[Task to complete]
Rewrite everything from the start of the entries down to the line containing "[1261, 228]" with each "icon" switched to "button" and nothing else changed. Leave the pictures out of your answer.

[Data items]

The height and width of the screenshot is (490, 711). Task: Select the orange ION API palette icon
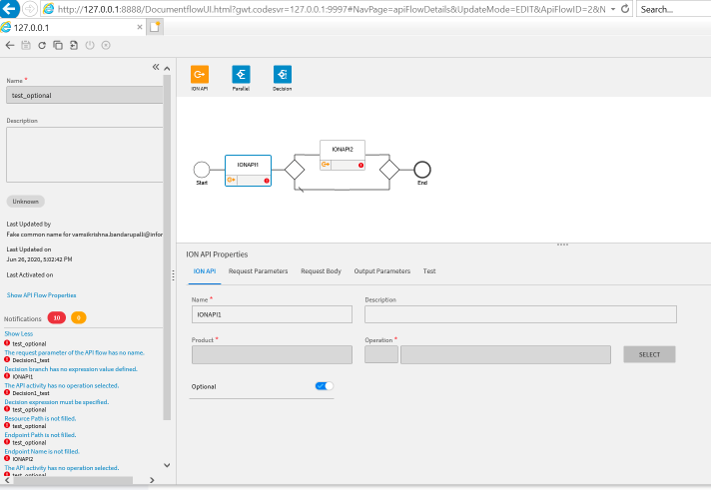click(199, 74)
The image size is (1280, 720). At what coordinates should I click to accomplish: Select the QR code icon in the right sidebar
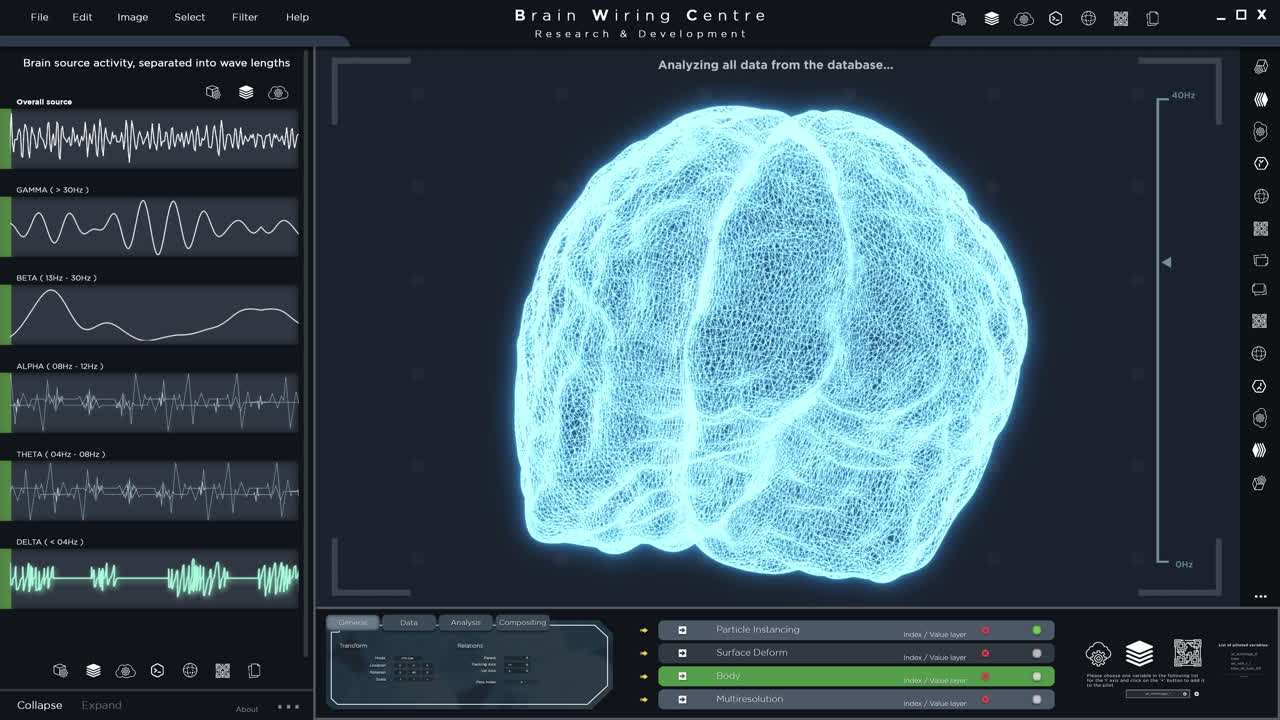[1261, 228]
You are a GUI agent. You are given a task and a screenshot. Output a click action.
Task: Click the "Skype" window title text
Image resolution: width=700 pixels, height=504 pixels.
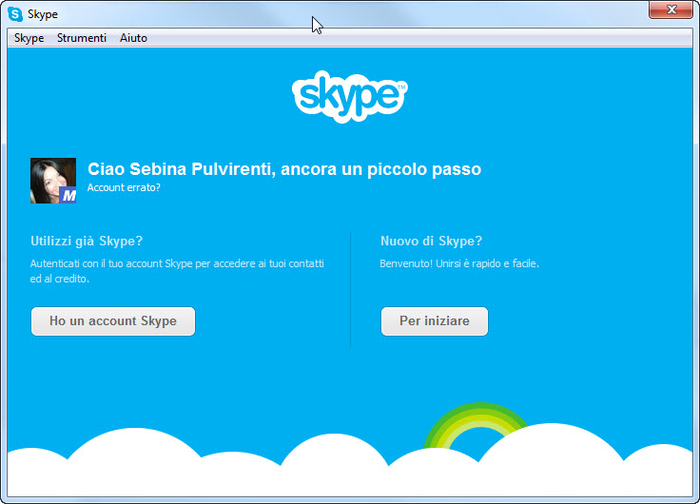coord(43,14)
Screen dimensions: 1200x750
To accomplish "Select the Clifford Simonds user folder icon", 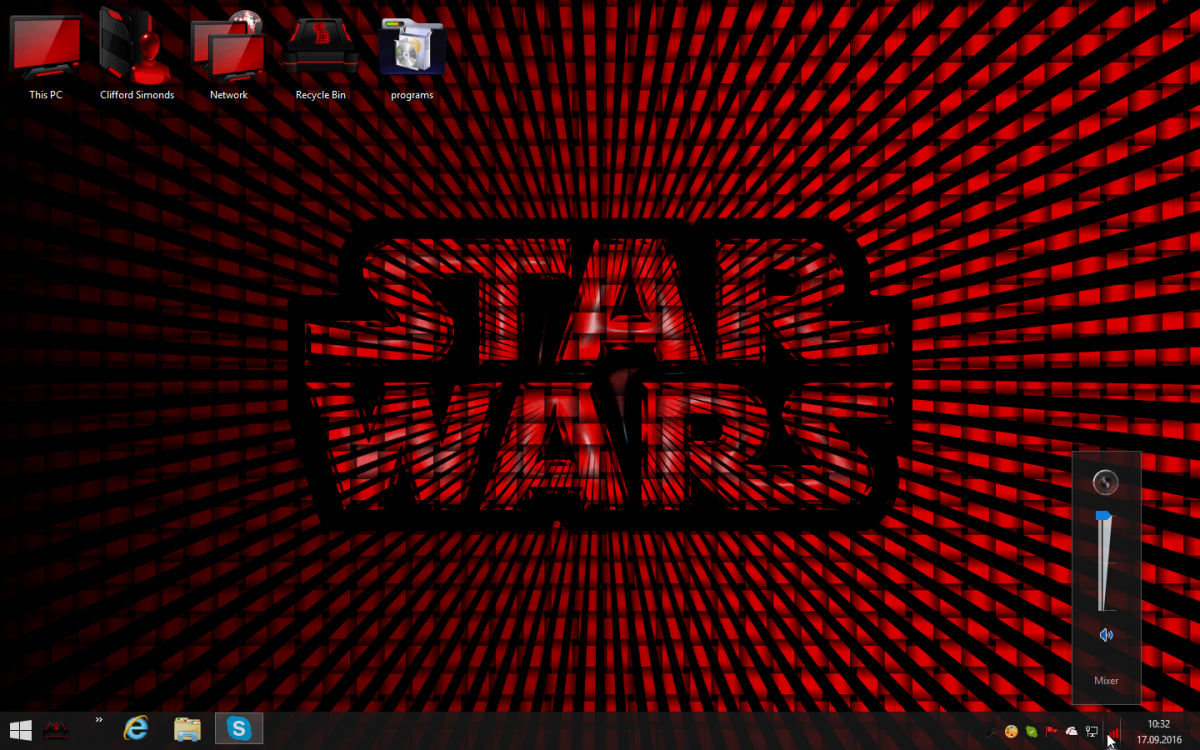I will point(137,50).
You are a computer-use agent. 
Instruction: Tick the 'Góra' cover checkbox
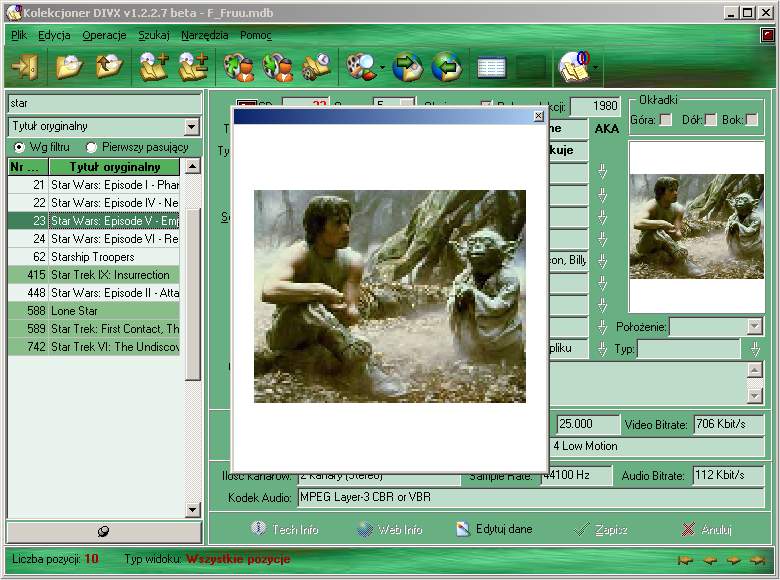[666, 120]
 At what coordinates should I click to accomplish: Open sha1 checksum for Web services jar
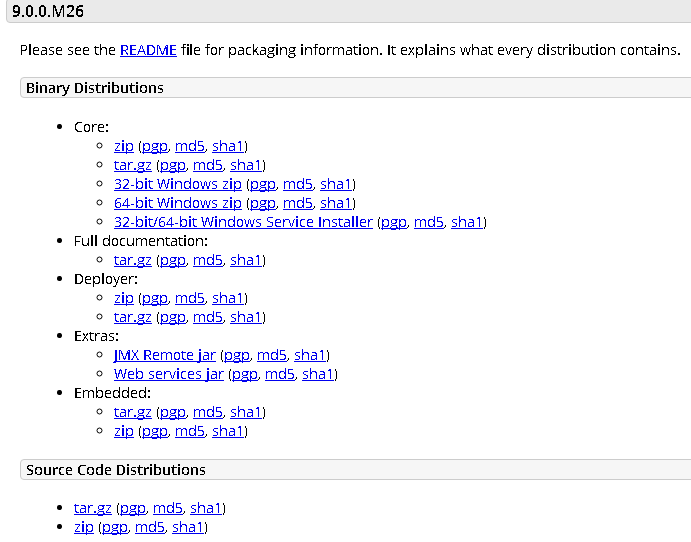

[Solution to this task]
The height and width of the screenshot is (490, 711). Task: Select the orange ION API palette button
click(199, 74)
The image size is (1280, 720). At what coordinates should I click to accomplish: Select the QR code button in the right sidebar
[1261, 228]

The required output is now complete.